Herein, we have comprehensively characterized GBA1 in a sample from the Norwegian population by (1) employing and evaluating Oxford Nanopore sequencing as a strategy, (2) determining the frequency of variants within the GBA1 gene in patients with PD and healthy controls by providing an update on previous reports [12, 17], and (3) reviewing current literature on newly identified variants that add to pathogenicity determination.
Long-read sequencing of GBA1
After Nanopore sequencing of the long-range PCR products, we obtained a mean read length of 5.2 kb (SD = ± 2.1 kb) and a mean read quality Phred score of 14.2 (SD = ± 0.4) across all raw sequencing data. After length and quality filtering and read trimming, we obtained a mean read length of 9.0 kb (SD = ± 0.2 kb) and a mean read quality Phred score of 15.7 (SD = ± 0.5). For the filtered samples the mean coverage was 193.1X (SD = ± 187.5X), ranging between 20.6X and 1820.8X across all samples. Nevertheless, the coverage per sample was consistent over all positions (Supplementary Fig. 1).
Bioinformatic pipeline comparison
In total, 79 rare GBA1 variants (gnomAD frequency < 2%) were detected in the Nanopore sequencing analysis after filtering. Out of the 79 rare GBA1 variants, 18 variants were categorized as “pathogenic”, “likely pathogenic”, or of “uncertain significance” (Supplementary Table 1). The remaining 61 rare GBA1 variants were categorized as “benign” or “likely benign”. The number of GBA1 variants differed across all six analysis pipelines (Table 1).
With BCFtools, 64 rare annotated GBA1 variants were detected in 313 samples, resulting in 433 calls in total. The calls were identical with both aligners (i.e., NGMLR and Minimap2). Of these, 15 rare variants, categorized as “pathogenic”, “likely pathogenic”, or of “uncertain significance”, were found in 111 samples (i.e., 120 calls), again independent of the aligner. After Sanger sequencing, 13 variants in 110 samples (i.e., 115 calls) were validated, indicating five false-positive calls but no false-negative calls.

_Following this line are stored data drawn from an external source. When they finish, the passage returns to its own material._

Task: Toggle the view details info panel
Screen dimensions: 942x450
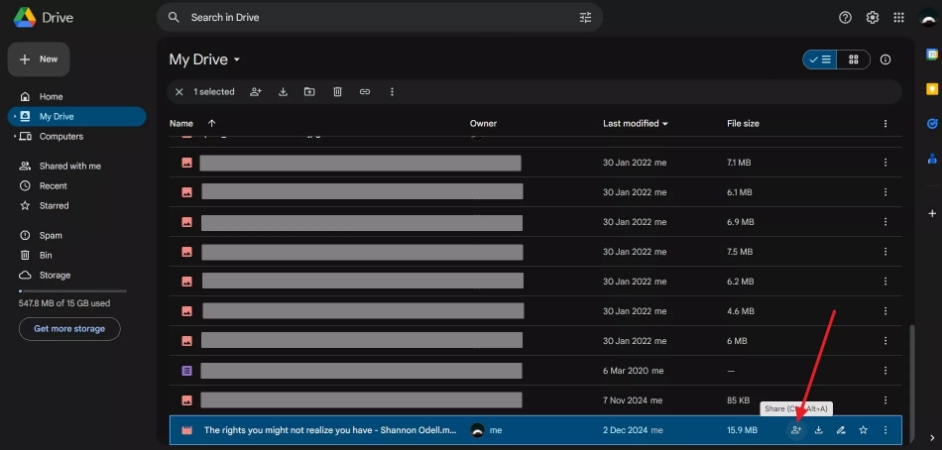Action: tap(885, 60)
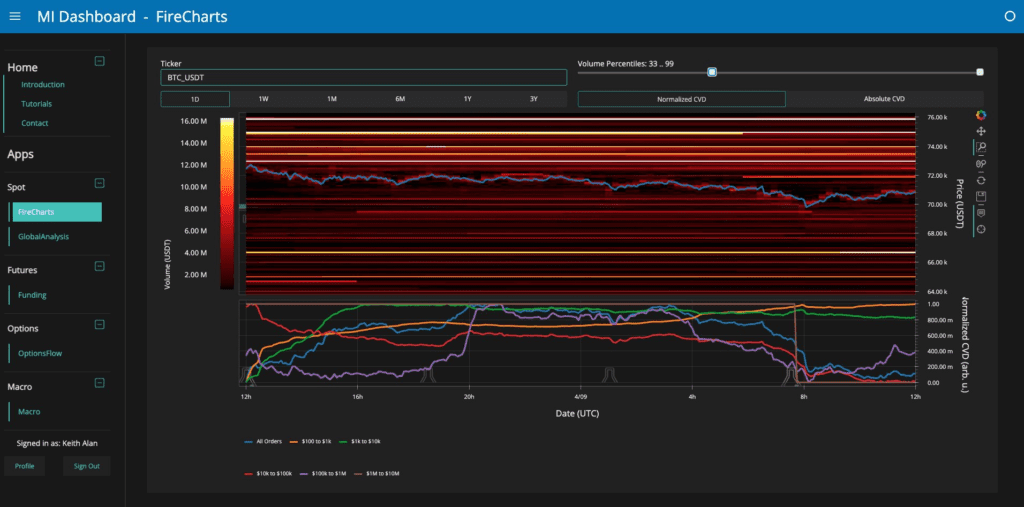The image size is (1024, 507).
Task: Open the Tutorials link
Action: 36,104
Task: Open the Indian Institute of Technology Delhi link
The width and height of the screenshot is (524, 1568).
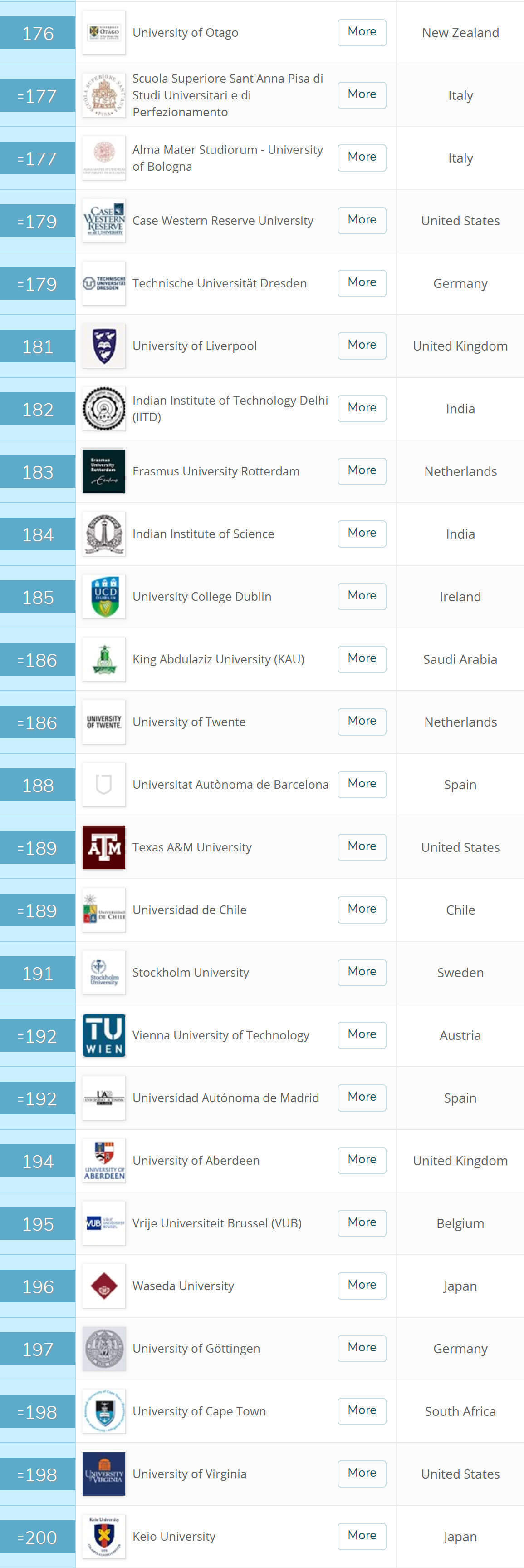Action: (230, 408)
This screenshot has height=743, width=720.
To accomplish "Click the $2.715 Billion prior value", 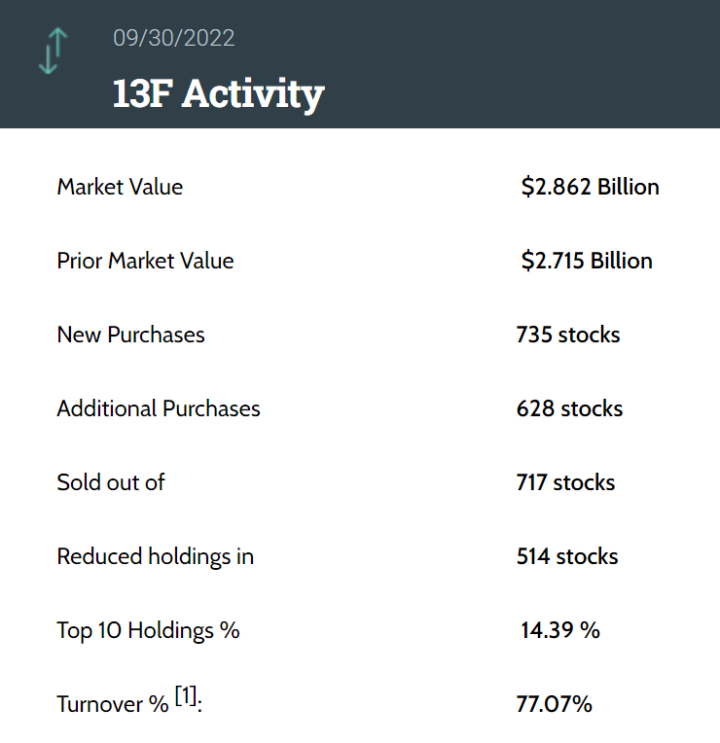I will coord(586,261).
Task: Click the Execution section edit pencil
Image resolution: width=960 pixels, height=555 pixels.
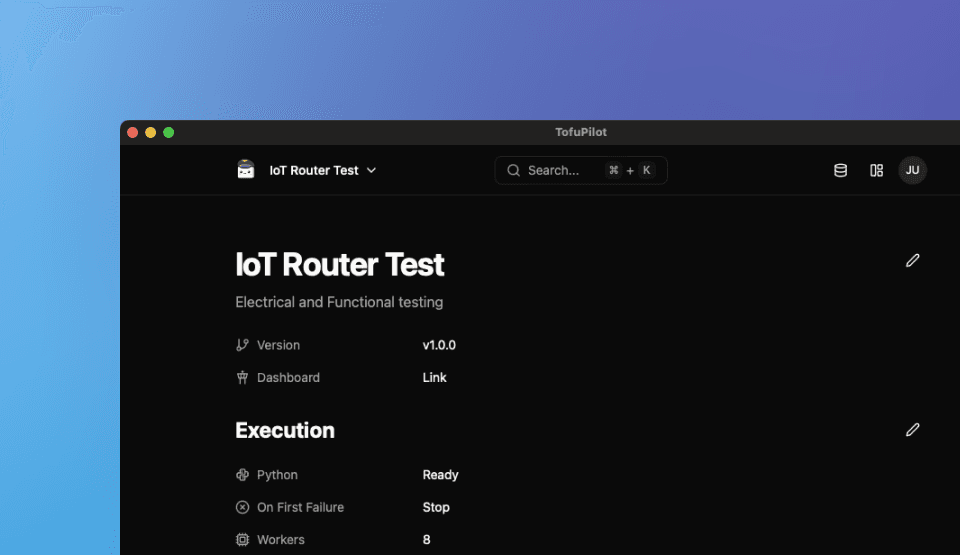Action: (912, 430)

For the pipeline using Clair3 as a variant caller after a preceding alignment with NGMLR, 65 rare annotated GBA1 variants were detected in 308 samples, resulting in 426 calls. Of these calls, 117 calls referred to 14 rare variants, categorized as “pathogenic”, “likely pathogenic”, or of “uncertain significance”, and were detected in 108 samples. After Sanger sequencing, 112 calls in 107 samples were validated, implying that five calls were false-positive, with an additional three calls being false-negative. When Minimap2 was used as an aligner, again 65 rare annotated GBA1 variants were detected, however, here they were detected in 311 samples (i.e., 429 calls). With this pipeline, 15 rare annotated GBA1 variants, categorized as “pathogenic”, “likely pathogenic”, or of “uncertain significance”, were found in 110 samples (i.e., 119 calls). Of these, 113 calls in 108 samples could be validated with Sanger sequencing, indicating six false-positive calls and two more false-negative calls.

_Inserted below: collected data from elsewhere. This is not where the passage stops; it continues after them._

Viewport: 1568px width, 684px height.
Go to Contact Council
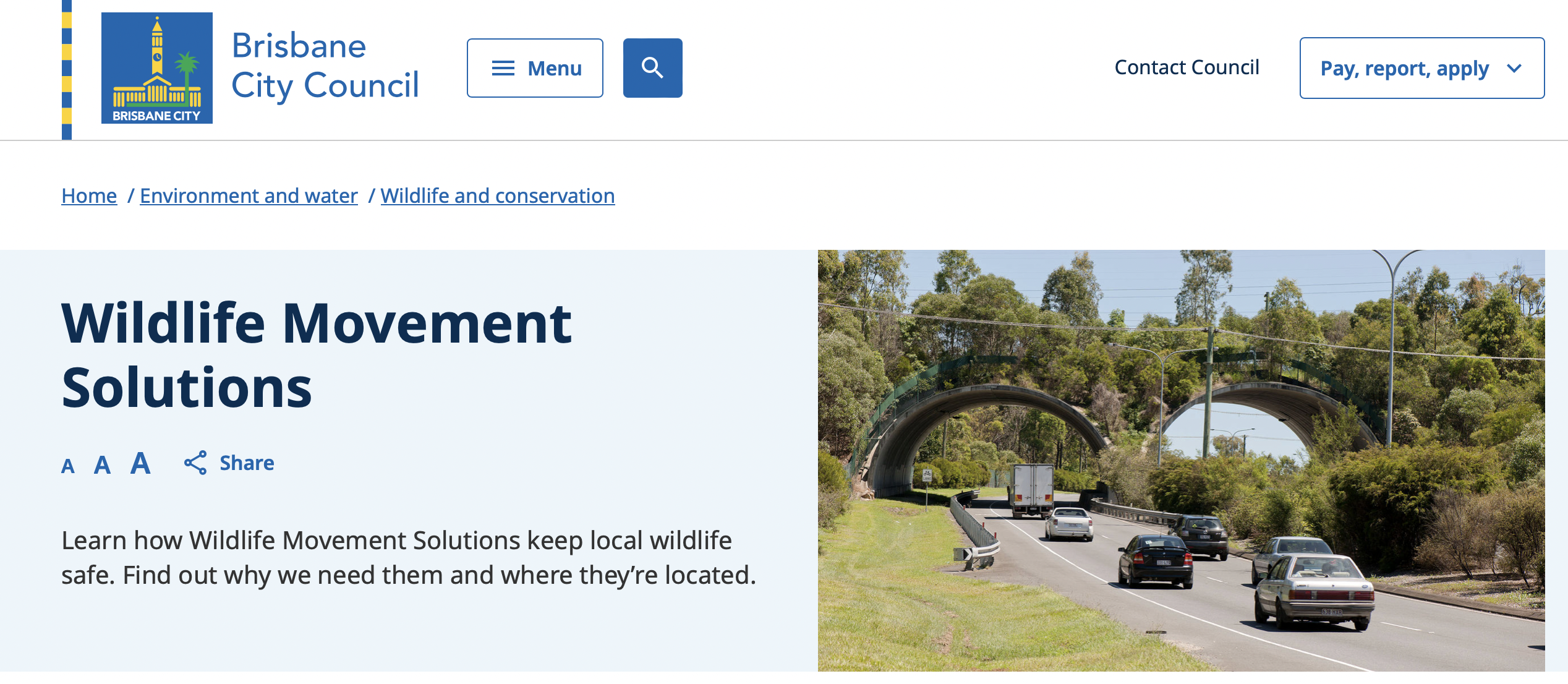[x=1187, y=67]
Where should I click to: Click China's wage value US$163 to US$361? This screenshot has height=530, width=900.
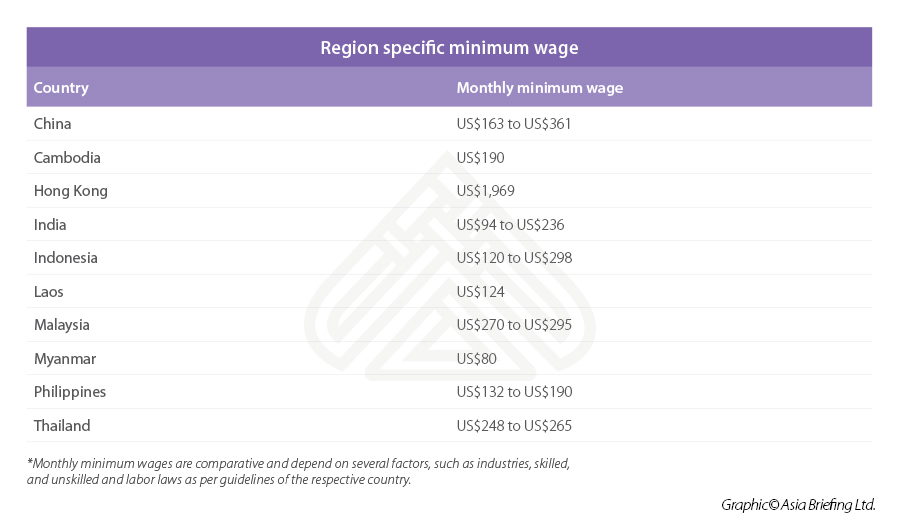coord(513,124)
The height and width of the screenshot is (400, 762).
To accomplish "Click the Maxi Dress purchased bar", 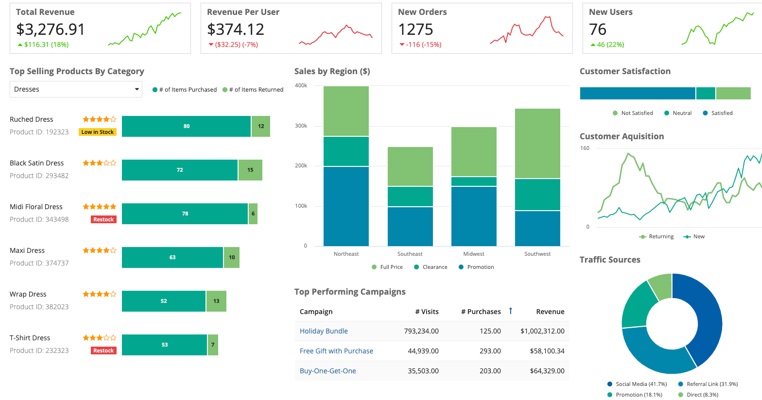I will [x=172, y=257].
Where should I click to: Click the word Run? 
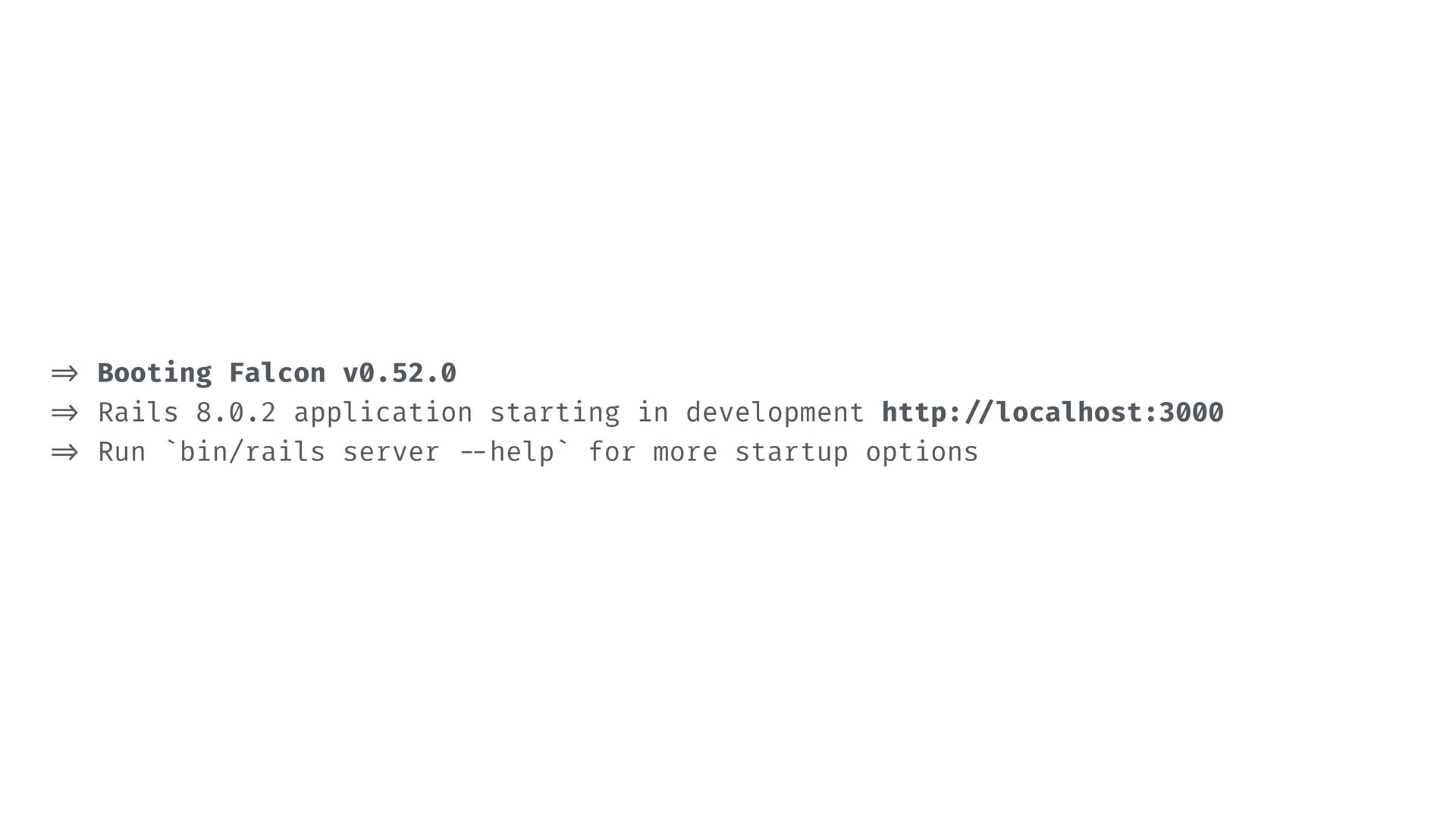tap(122, 452)
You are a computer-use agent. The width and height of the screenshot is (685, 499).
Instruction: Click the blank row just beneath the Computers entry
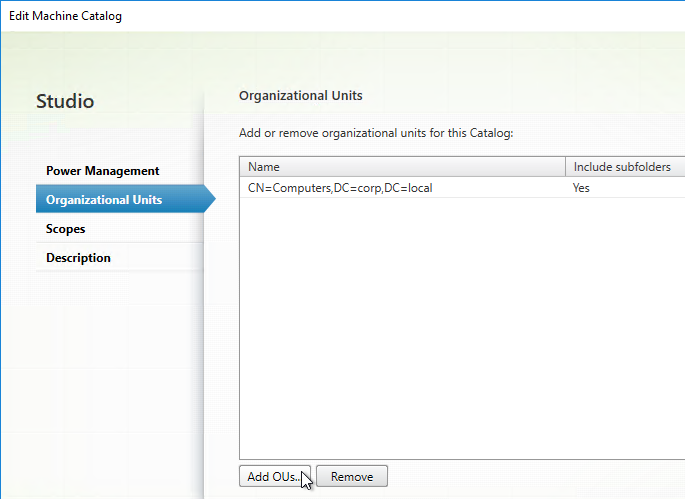[x=462, y=208]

Lastly, the Pepper-Margin-Deepvariant pipeline was used for variant calling. After preceding alignment with NGMLR, 453 calls of 72 rare annotated GBA1 variants were detected in 318 samples, including 123 calls of 17 rare variants, categorized as “pathogenic”, “likely pathogenic”, or of “uncertain significance”, in 114 samples. Only 108 calls in 103 samples were validated with Sanger sequencing, leading to 15 false-positive and additional seven false-negative calls. Similarly, when Minimap2 was used for the alignment, 76 rare annotated GBA1 variants were detected in 331 samples, resulting in 481 calls. Of these, 18 rare variants, categorized as “pathogenic”, “likely pathogenic”, or of “uncertain significance”, were detected in 120 samples (i.e., 130 calls). Here, 109 calls in 104 samples were Sanger validated, indicating 21 false-positive and six false-negative calls.
GBA1 variant frequencies in the Norwegian population
In total, 13/18 rare distinct variants within GBA1 were validated in 462 Norwegians with PD and 367 healthy controls (Fig. 1, Supplementary Table 2), whereas 5/18 could not be validated. Two of the 13 rare GBA1 variants were predicted to be “pathogenic” or “likely pathogenic” (p.L483P, p.S146X) and eleven GBA1 variants were of “uncertain significance” (p.G493D, p.N409S, p.T408M, p.A380T, p.R368C, p.E365K, p.D337G, p.S310G, p.R301H, p.R159W, p.R78C). The total carrier frequency of rare GBA1 variants predicted as “pathogenic”, “likely pathogenic”, or of “uncertain significance” was 17.1% (79/462) in the PD cases and 8.4% (31/367) in the controls (OR = 2.24 [1.44, 3.47]) (Table 2). The carrier frequency of known GBA1 risk variants for PD, including p.L483P, p.N409S, p.T408M, p.E365K, and p.R159W, was 15.2% in the PD cases and 7.9% in the controls (OR = 2.08 [1.32, 3.29]) (Table 2). With regard to the common and frequently investigated GBA1 risk variants for PD, the frequency of carrying either a p.L483P or p.N409S variant was 4.3% in patients with PD and 1.1% in healthy controls (OR = 4.11 [1.39, 12.12]) (Table 2).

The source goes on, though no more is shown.